5.2 ISO 27001:2022
Information security policy is a formal statement from top management which is...
appropriate to the business context.
Business context is about the situation in which business operates. Here are few typical examples.
- An OEM (e.g.,Microsoft) of software products owns product IPR, source code of software but not the customer data. OEM remains owner of the products and customers only can buy rights to use under license agreement. OEM has an obligation to maintain support (updates etc.) during its lifetime to all of its users.
= Service Providers (consultants, resellers of OEM products, system integrators or developers of software applications against requirements of customers) have a different business context. Even though they develop and support products for customers but, have no product right, no right of source code and no role in handling data.
- Schools, banks or hospitals have a business context in which they acquire a software application from an OEM (like Microsoft) on a user license, customize it for their requirements and deploy it in local servers or in the cloud, to run their business and keep data in it at their responsibility. Banks will onboard customers with KYC/Finacial laws or privacy policy and hold client data in their control.
- Telecommunication and internet service providers offer infrastructure of the connectivity to those in business of IT, communication and Software application.
- Cloud providers (AWS, Azure) offer servers (in which customers can deploy their own software applications and keep the data) and manage its security.
- SaaS providers (Microsoft O365, Facebook, Instagram, LinkedIn, Internet banking) offer plug and play services (of email, storage/drive, social media and online payments etc) on subscription basis. Data in SaaS is controlled by customers using the functionality of the application and terms of uses; but customers need to connect with servers of SaaS. Clients depend on SaaS providers to store data in its servers and for the availability of servers to clients.
giving confidence to the external interested parties (public, customers, employees, regulators, investors etc) that the organization is committed to data protection within stated scope of the organization.
It forms a basis of
For every set of interested parties, an organization or its relevant business processes will have subsets of the information security policy used in acquisition, processing, storage, transfer and deletion of data. For example ...
- Privacy Policy. commitment of organization to protect personal information of individuals (engagement using personally identifiable information of customers, suppliers, employees, public, who come either physically or by website/portal). Relevant processes in which this policy applies are, acquiring customers in sales. employee recruitment in HR, websites in advertising and marketing, entry control of visitors and staff in office or work areas by physical security etc.
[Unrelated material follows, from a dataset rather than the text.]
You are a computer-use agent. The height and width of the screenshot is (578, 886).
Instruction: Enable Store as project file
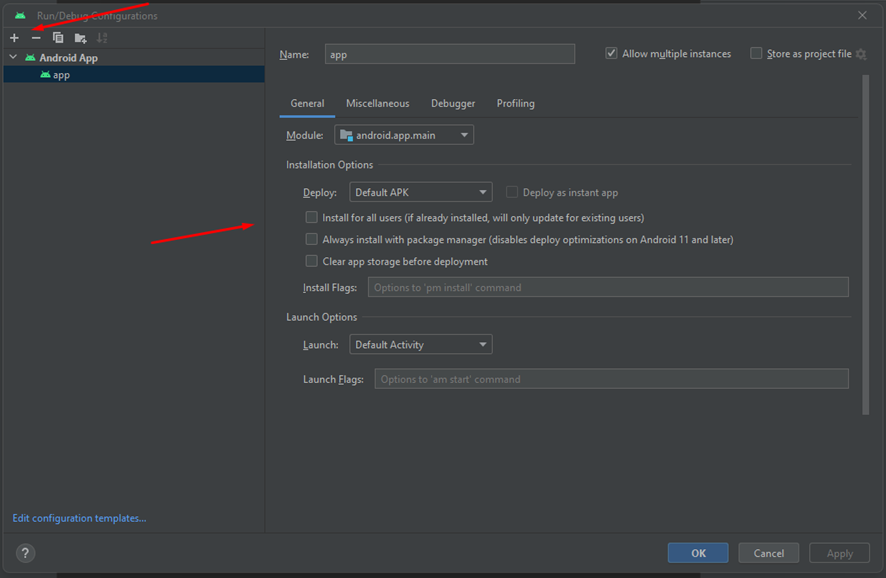click(x=756, y=54)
- Policy to Address Data Security in Business Agreements that involve sharing of sensitive business information between parties concerned (customer, supplier, regulatory etc). this explains the need to identify the data to protect, its ownership and need to classify and label such data and IT assets, need of non-disclosure/confidentiality agreement for the classified data in parties of agreement, need of secure communication (single point of contact, plan and means of communication), need of consent of data subjects in sharing its data with trusted third parties or service providers and their acceptance of the conditions/control over such data sharing, provision of data retention, and deletion or return upon de-boarding, etc.
- Acceptable Use/user responsibility Policy for the users of IT assets (internal and external, business users and support users, in their various roles). users of IT resources to which acceptable use policy applies can have different roles. they can be internal or external, and business users or technical/support users. typical example is that customers of internet banking are external business users, a branch manager of a bank who onboards and deboards customers is an internal business user, IT admin or staff providing technical support to these business users can be technical/support users of banking application.
- Policy to Protect Intellectual Property (IPR). it explains position of an organization with regard to rights of product design, source code of software application, logo/trade mark and digital signature etc. As a licensor, processes and procedures exist which ensure that its licensees or partners don't violate IPR agreements or terms of licenses in use, transfer, decommissioning. Similarly, as a licensee, it doesn't do any copyright violations such as use of unlicensed software or other materials.
- Policy to Protect Publicly Available Information and Information on the Social Media. it explains position of an organization that information in public (such as web site, annual report, advertisement, social media etc.) is free from error or misrepresentation. Provision in relevant processes ensures that such content is reviewed by a designated authority/ corporate communication department before publication. Organization will react to if some thing comes in its notice as unauthorized publication and makes disclaimers.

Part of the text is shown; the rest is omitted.